太公遇刺後由巴城華人公會葬於當地(作者提供)

 

在南洋支援中國抗日

 

  作為來自北大和復旦的年輕中國知識分子,太公在巴城華僑圈子中受到了歡迎。他很快成為當地主要左翼華文報章《巴達維爾時報》的總編輯,爾後還創辦了《正論周刊》等報章,並長期撰寫社論,開始在遙遠的南洋支援祖國的抗日戰爭。

 

  郁達夫此時也漂泊到了南洋,在馬來西亞擔任華文報章的副刊編輯,而郁達夫又認識劉海粟,於是就促成了當時轟動一時的,劉海粟在南洋舉行抗日捐款義賣活動。

 

  由於我家在巴城也經營書畫原料店,劉在印尼舉行義賣時,索性就住在我家專心繪畫,作品籌得的款項寄回中國支援抗戰。劉海粟晚年在其傳記中提到這段經歷,稱後來日軍攻佔南洋,小石專程來保護他,告誡切勿與日偽合作,為日本侵華「裝飾門面」,劉則表示「絕不會做民族的敵人」。

 

國民黨決定「就近取締」

 

  太公在南洋的援華抗日活動,反為自己埋下了殺身之禍。身為左派知識分子,他平日撰文猛烈抨擊國民黨政權,本已犯了大忌。成為印尼僑領後,又把當地籌得的抗日捐款,經宋慶齡轉給了八路軍,他同時還安排了大批回國抗戰的青年前往延安,於是有了國民黨的「就近取締」命令。

 

  日本攻佔巴城後,局勢驟變,華人缺衣少藥,無以為計。

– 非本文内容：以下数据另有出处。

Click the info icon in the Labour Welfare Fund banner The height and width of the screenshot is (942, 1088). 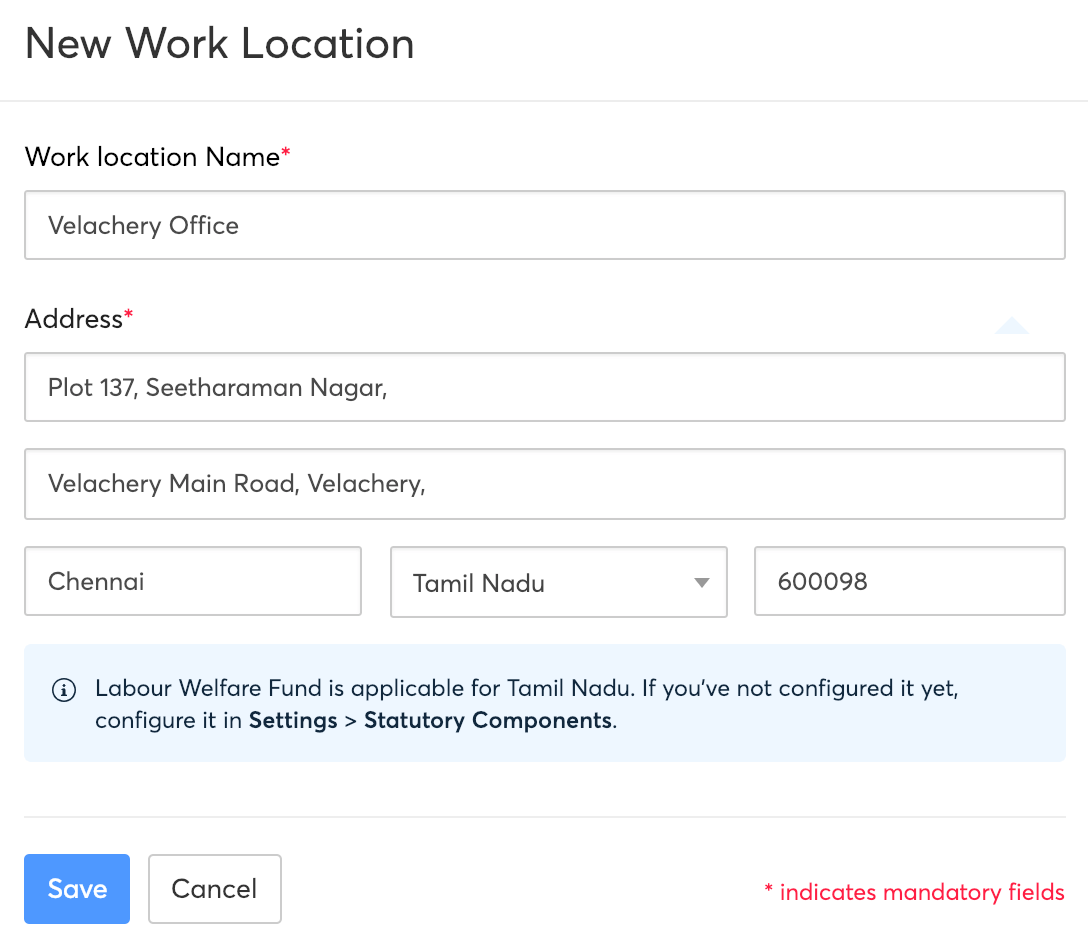64,690

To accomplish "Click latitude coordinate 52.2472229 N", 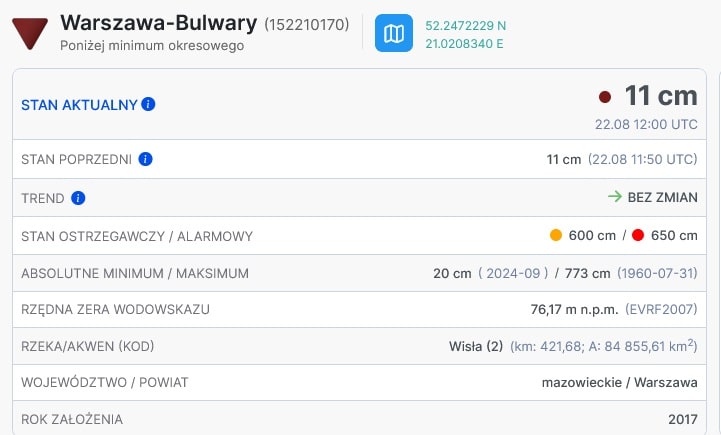I will (465, 26).
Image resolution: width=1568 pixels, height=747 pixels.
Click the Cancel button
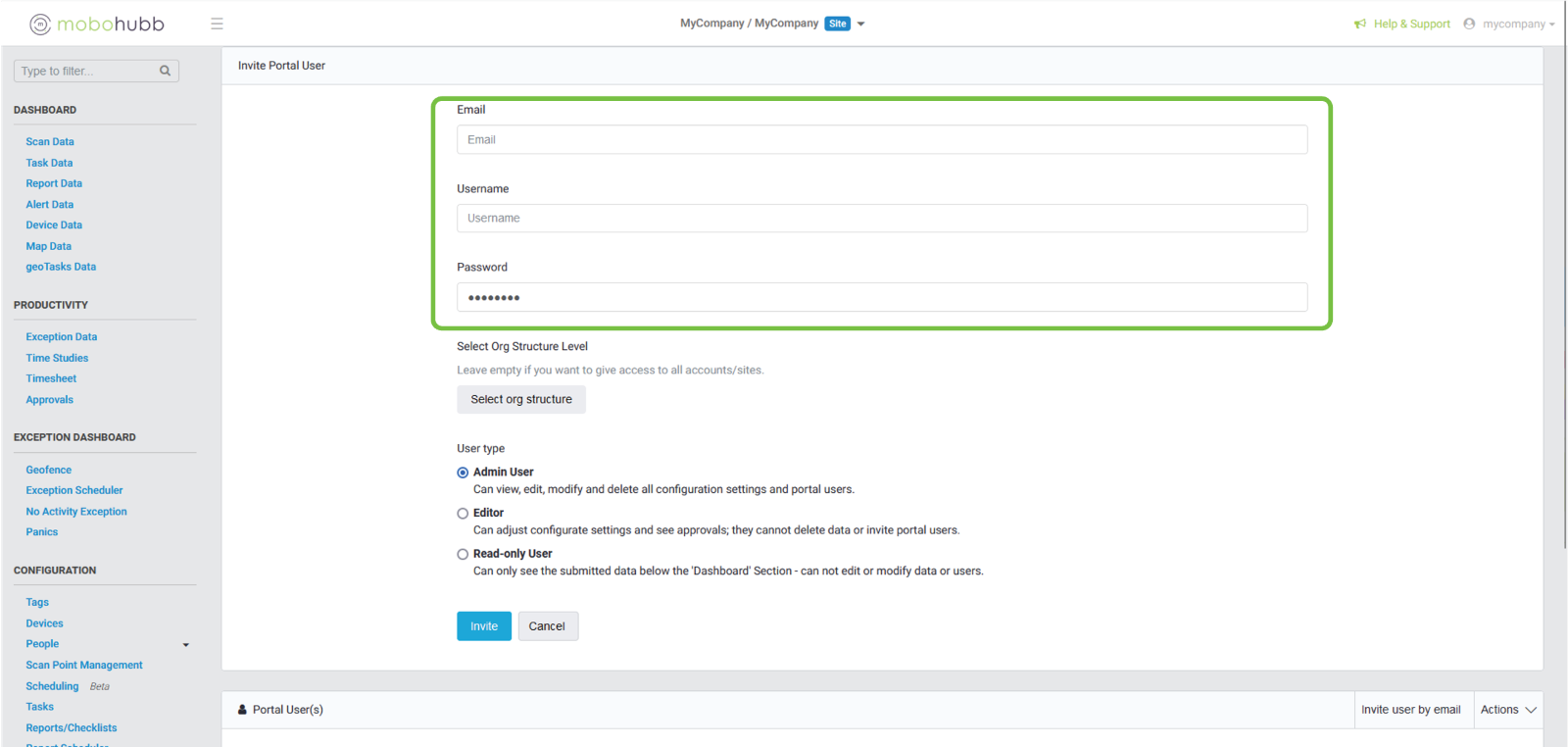(x=547, y=626)
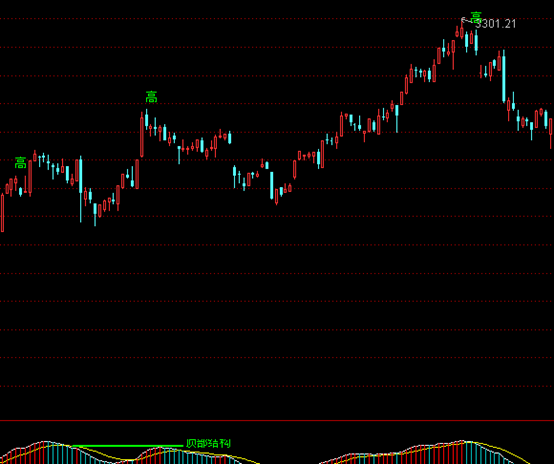554x464 pixels.
Task: Select the dark red divider above the indicator panel
Action: pyautogui.click(x=277, y=421)
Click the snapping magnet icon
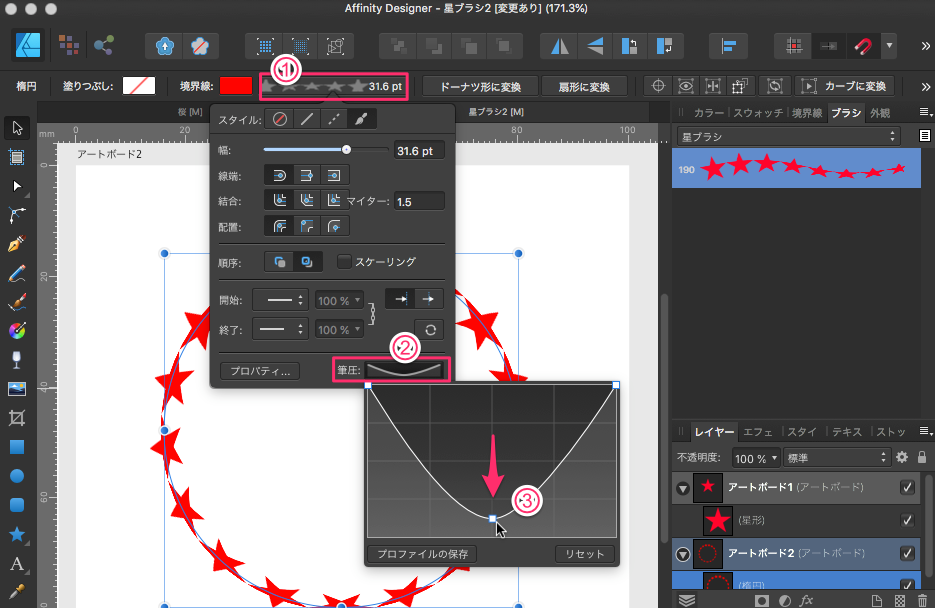Screen dimensions: 935x608 click(861, 46)
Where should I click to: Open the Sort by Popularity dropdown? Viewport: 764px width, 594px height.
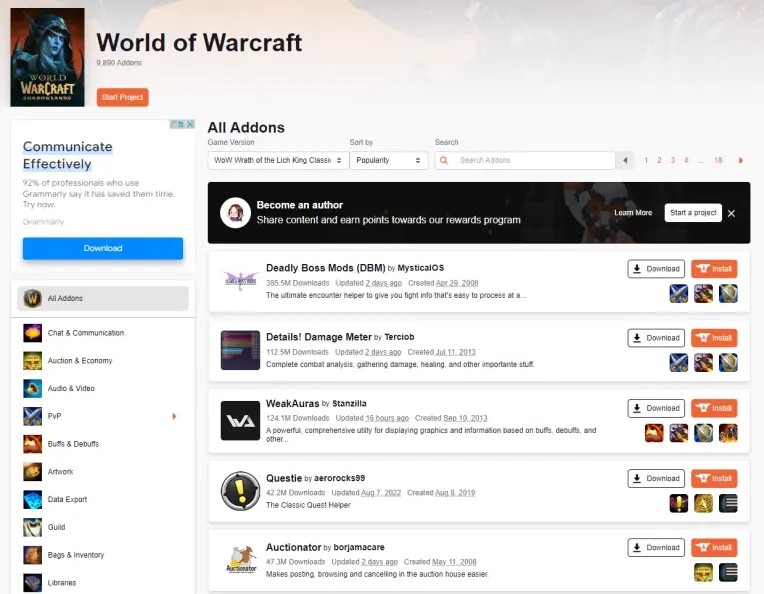pos(389,160)
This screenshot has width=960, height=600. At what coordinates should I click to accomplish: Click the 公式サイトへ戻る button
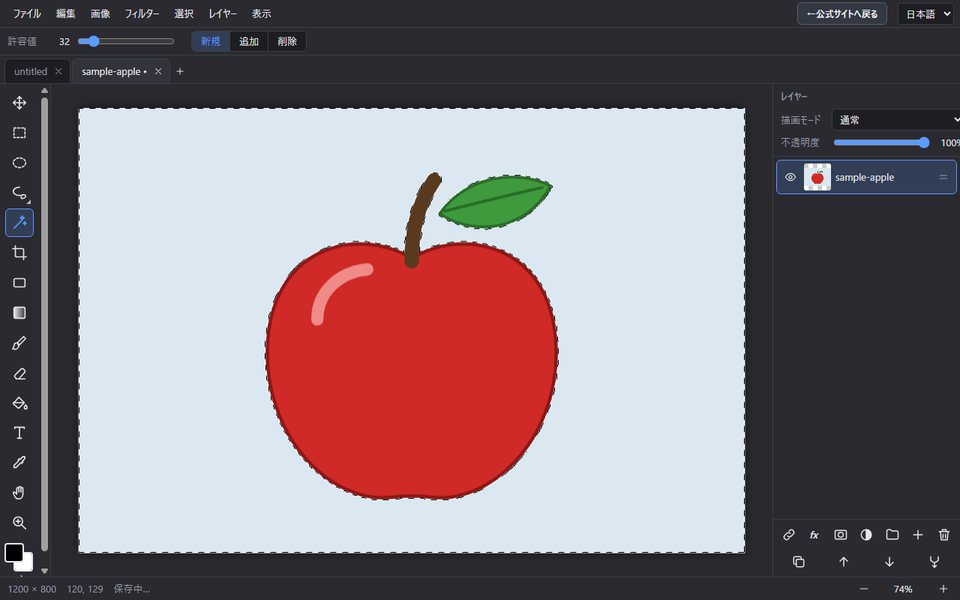(842, 13)
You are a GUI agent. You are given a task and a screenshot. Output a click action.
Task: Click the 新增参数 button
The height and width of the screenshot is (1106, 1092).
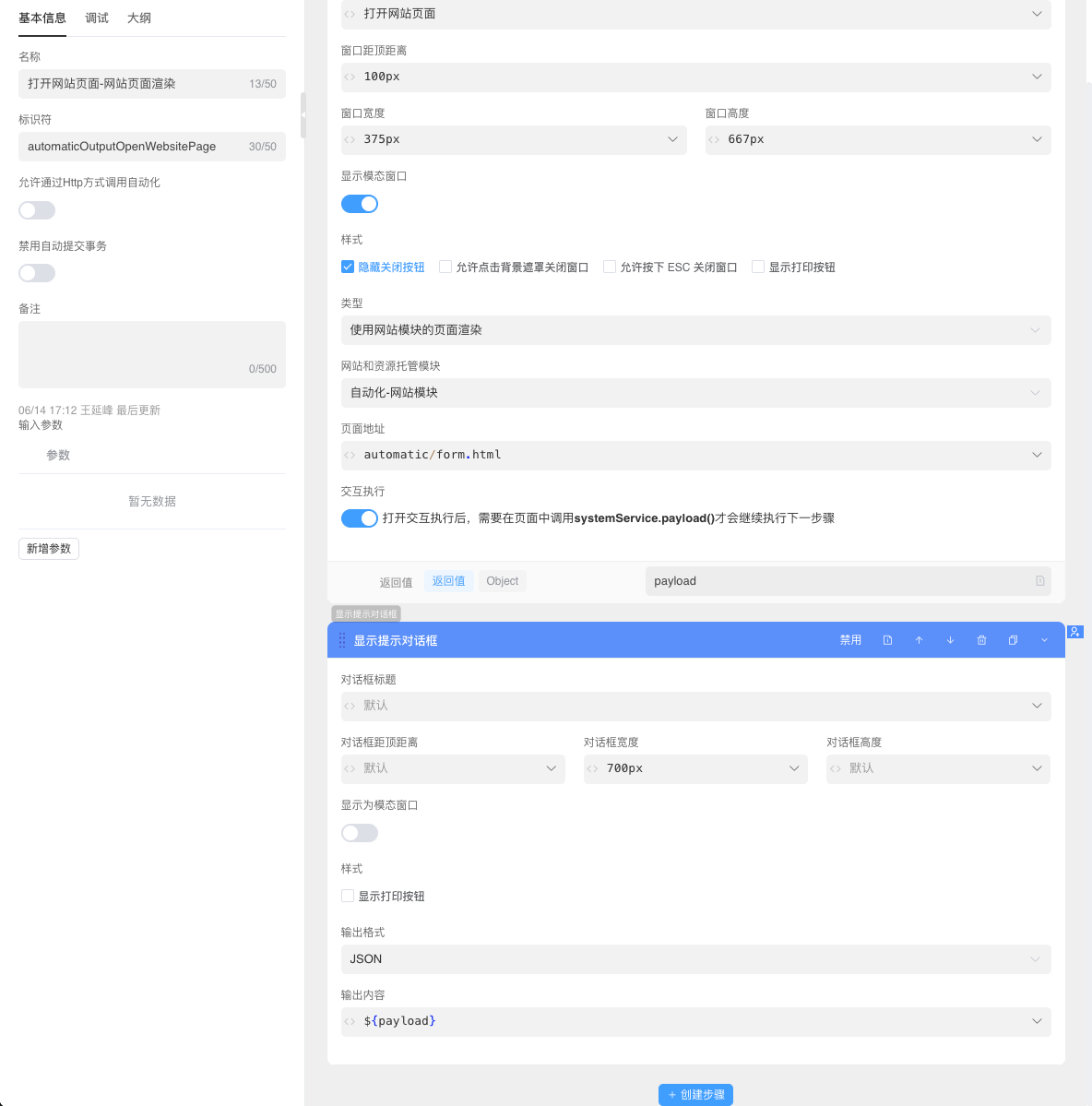click(49, 549)
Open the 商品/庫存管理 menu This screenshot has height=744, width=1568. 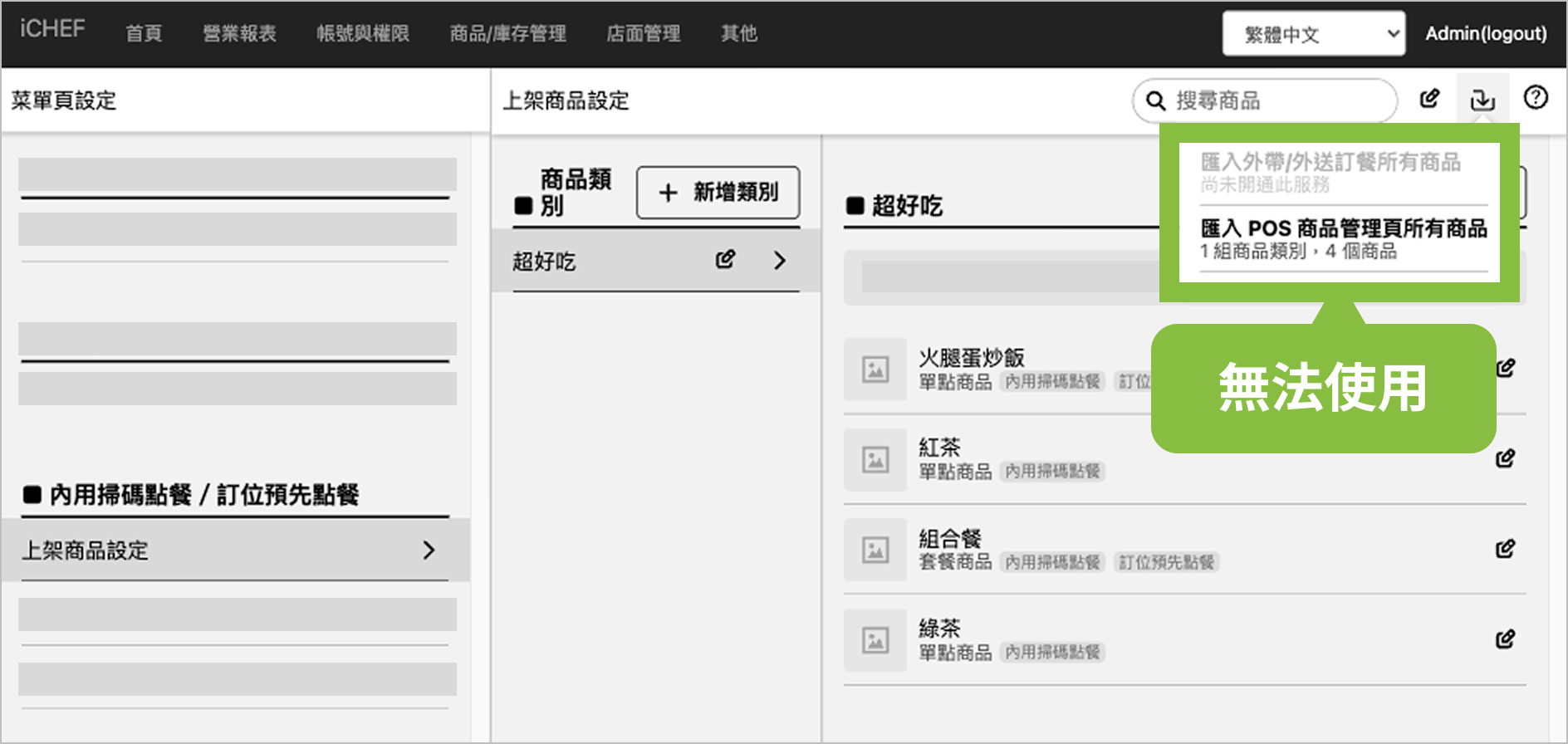click(x=507, y=33)
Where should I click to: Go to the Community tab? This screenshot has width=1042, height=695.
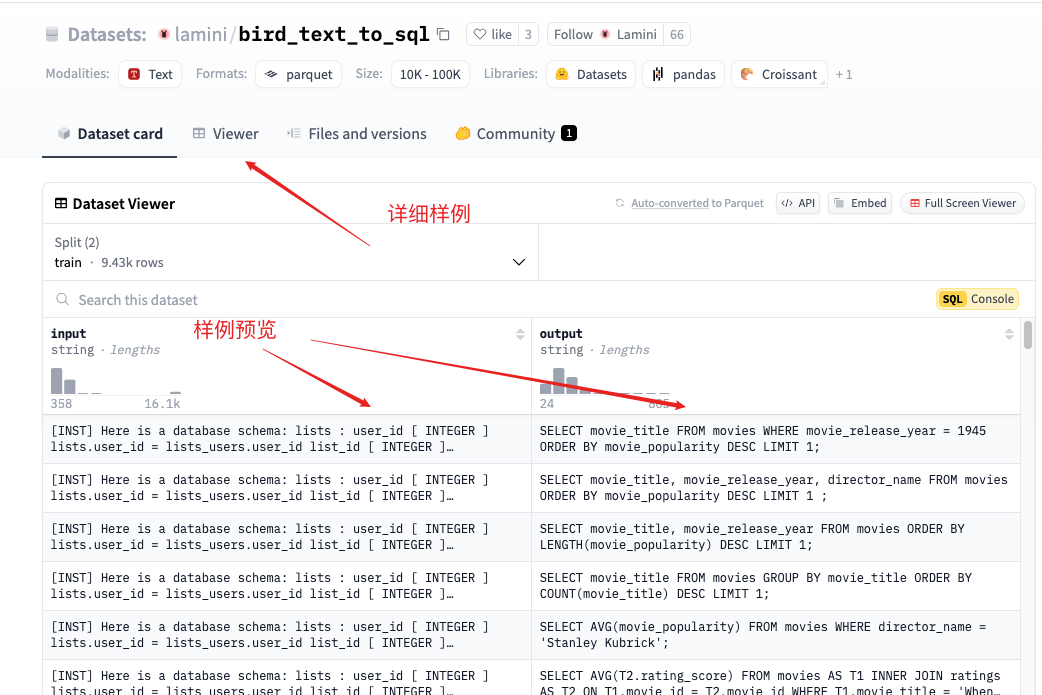point(515,133)
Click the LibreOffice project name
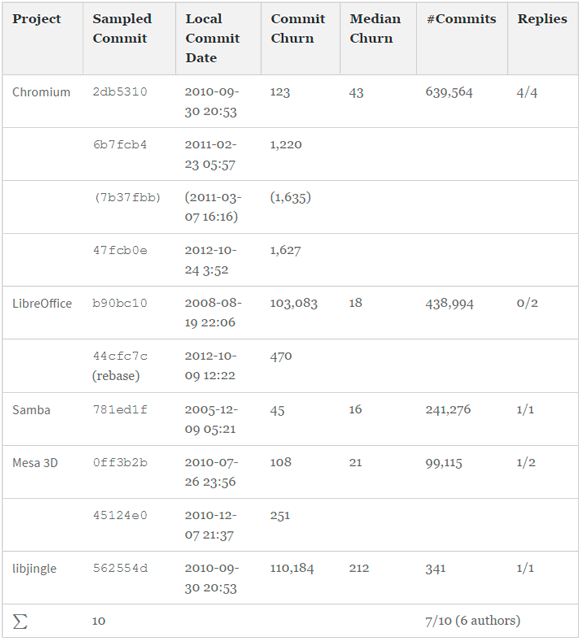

太公既是僑領,又通曉日文,於是硬著頭皮與日軍交涉,並刺探日軍在南洋的動向。在戲院裏看到的華人不得開辦華文學校的那一幕,其實早在日軍佔領時就已實施過。太公當時想了一個辦法,他對日本人說既然不讓辦華人學校,開幾個補習班,教簡單算數總可以吧?

 

  基於他曾在日本旅居的經歷,日本人倒是對他網開一面,結果他費了很大精神,請來當地學歷最高的一批華人來教補習班,表面上是教簡單的理科知識,但當然是用中文來教,如此就實則教中文了。他可能沒有意識到,在此期間國民黨特務一直盯著他。

 

軍統伏擊左派僑領

 

《給阿嬤的情書》勾起的一段南洋家史

劉海粟傳記、為太公所作字畫及國民黨通緝令(作者提供)

 

  1945年8月日本投降,巴城華人沉浸在勝利的歡快氣氛中。然而就在此時,軍統已經從廣東梅縣調派殺手至巴城潛伏,觀察小石及其他左派僑領的日常生活規律。10月5日,國民黨特務發動多起伏擊,雙方甚至爆發槍戰,但只有我太公遇害。

 

  其實國民黨要趁日本投降,奪取巴城僑團控制權,事前風聲已緊,太公認為自己只是文人,又沒有做傷天害理之事,對方總有底線,因此沒有大費周章安排保鑣。當天,他獨自騎著單車前往辦事處,被等在半路上的殺手李映青伏擊,連捅五刀當場死亡。

 

  李映青行兇後,被國民黨安排乘船逃回廣東。他在逃離前居然深夜潛入我家,向太婆道歉,說自知殺錯好人,但不敢違抗命令。太婆當時拉著年幼子女,質問他即知有錯,何不公諸於世?李映青不敢正視,他哪知逃回國才數年,國民黨政權即敗亡。

 

  李映青脫離國民黨組織,在梅州匿藏數年,終究被歸國華僑認出。太婆告訴我,當時廣東省檢察院徵求她的意見,如何處理李的罪行,她表態說寬大吧。根據我看到的法庭判決,李只被判刑5年。我問太婆為何寬大?她輕描淡寫說:「冤冤相報何時了?」

 

南洋華人的福祉是甚麼?

 

  圍繞著電影和我的南洋家史,還有很多可以說的事,之所以講出上述這段,是因為它具有歷史代表性,說明南洋華人是怎樣一路走過來的。南洋華人在中國崛起的過程中做出了巨大貢獻,並遭受了深重的苦難。面對當下和未來,圍繞著電影引發的任何政治討論,都不應該忽略一個問題--電影的熱潮終將過去,南洋華人應得的福祉是甚麼?